JOB
Rewrite the stretch from the line containing "Tick 'how to" through the line containing "click(x=875, y=154)", substituting "button" for every "icon" and changing nothing else. Leave the pictures out of your answer.

SUPPLIED INFORMATION
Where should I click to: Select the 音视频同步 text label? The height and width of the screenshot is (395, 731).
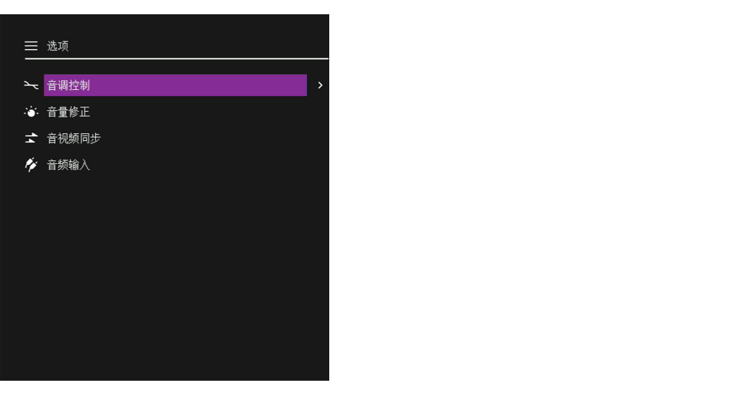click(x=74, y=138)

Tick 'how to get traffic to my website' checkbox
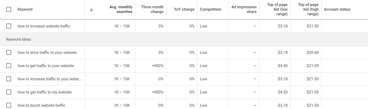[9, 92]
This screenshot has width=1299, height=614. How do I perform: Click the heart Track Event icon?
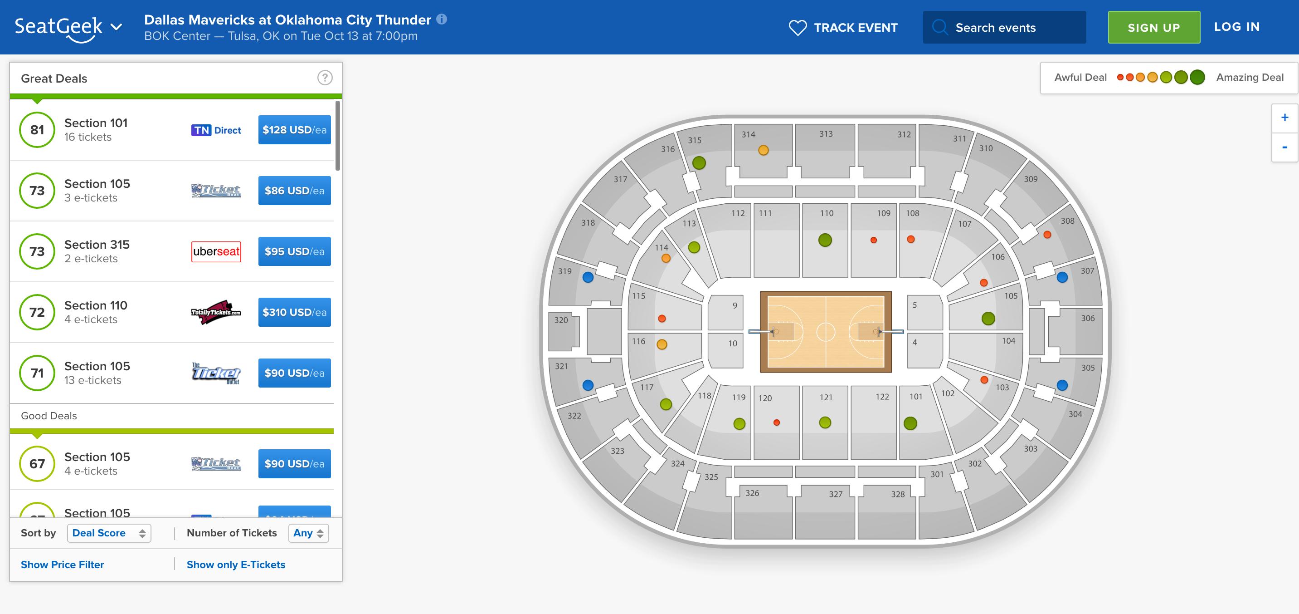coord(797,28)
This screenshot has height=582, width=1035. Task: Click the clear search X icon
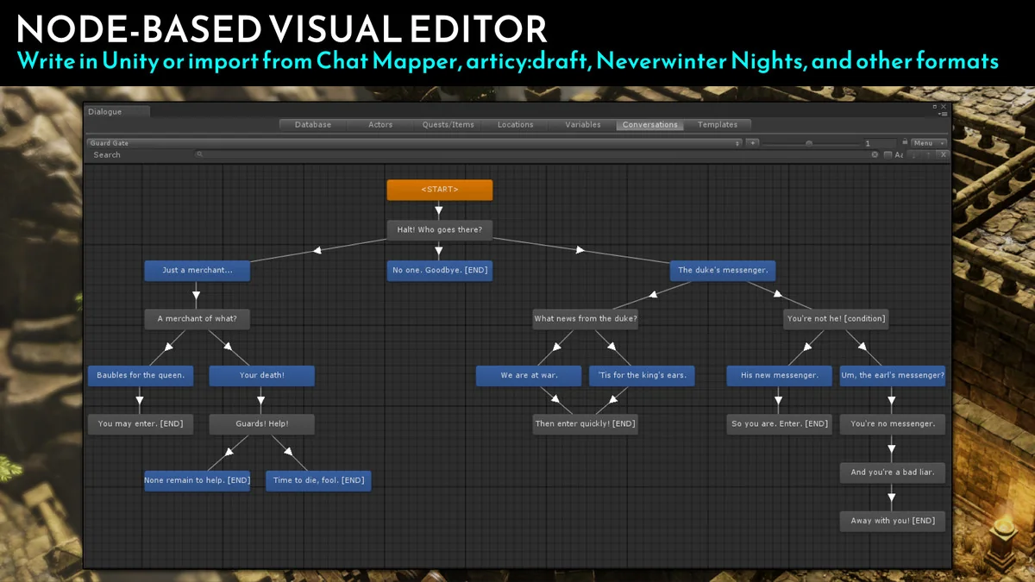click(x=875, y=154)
* * *
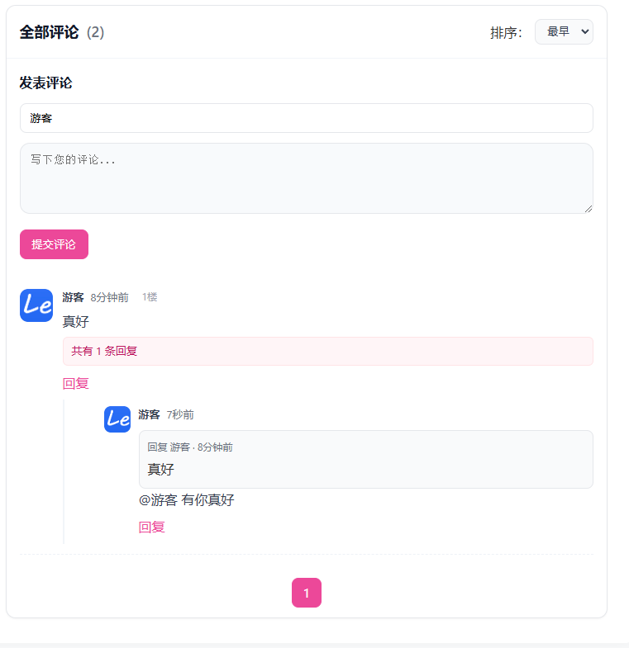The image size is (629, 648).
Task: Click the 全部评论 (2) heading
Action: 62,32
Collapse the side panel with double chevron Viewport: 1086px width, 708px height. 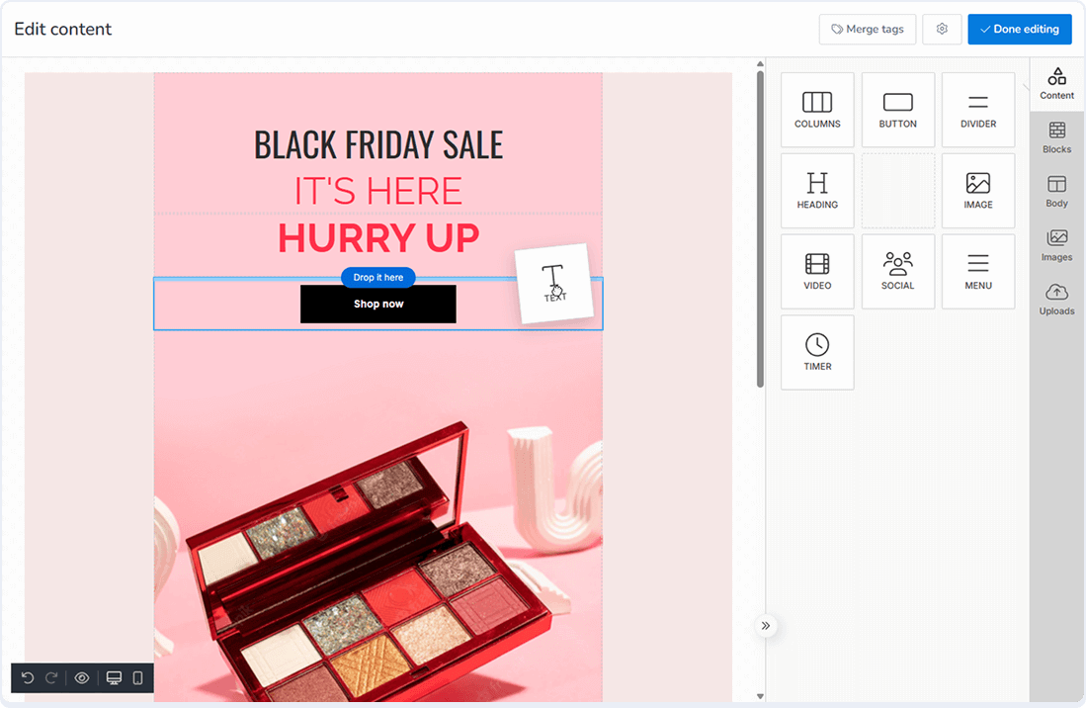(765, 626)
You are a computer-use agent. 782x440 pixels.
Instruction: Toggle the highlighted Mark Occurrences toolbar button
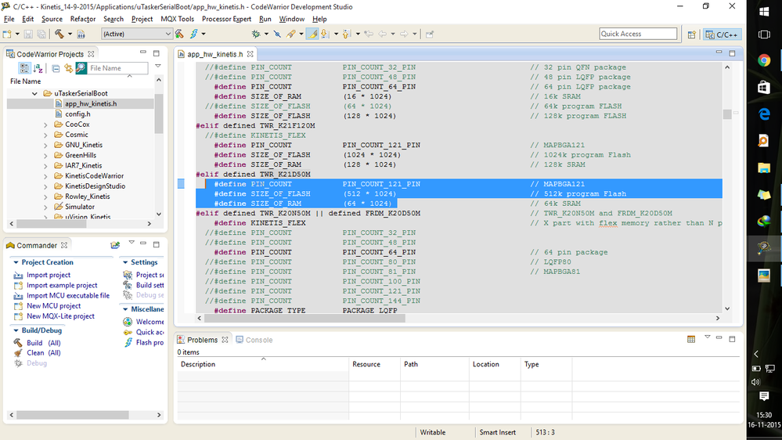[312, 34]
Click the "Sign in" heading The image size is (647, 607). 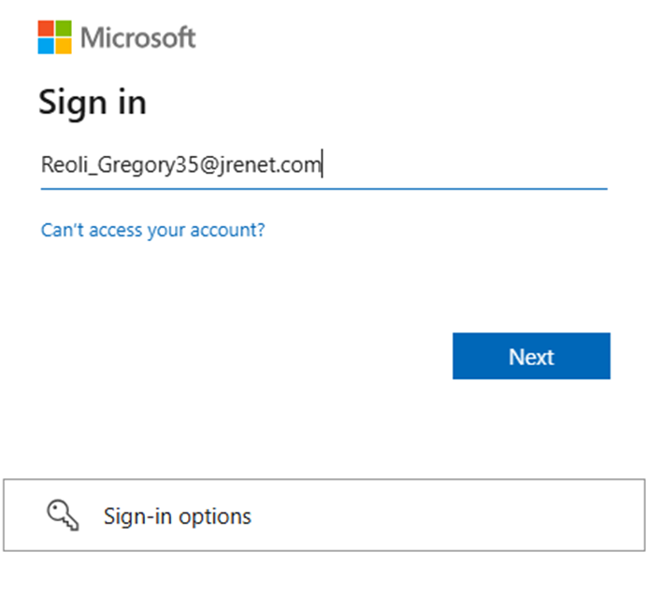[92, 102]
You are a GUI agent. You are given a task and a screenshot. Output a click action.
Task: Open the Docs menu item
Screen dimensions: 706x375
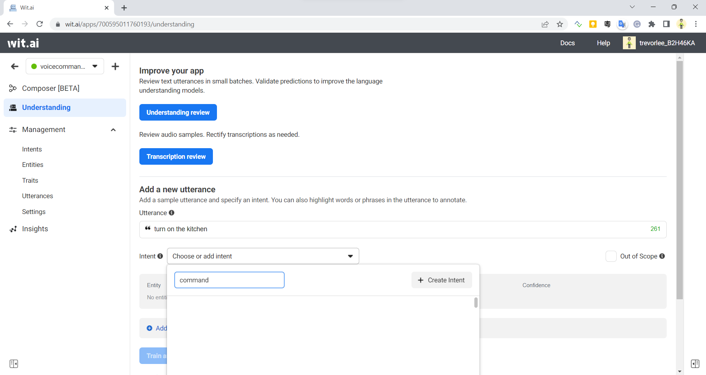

REPLY TO THE EXERCISE
Tick 'how to get traffic to my website' checkbox
[9, 92]
This screenshot has width=1299, height=614. How do I perform: Click the heart Track Event button?
coord(797,28)
This screenshot has height=582, width=1035. Task: Click the clear search X button
click(x=875, y=154)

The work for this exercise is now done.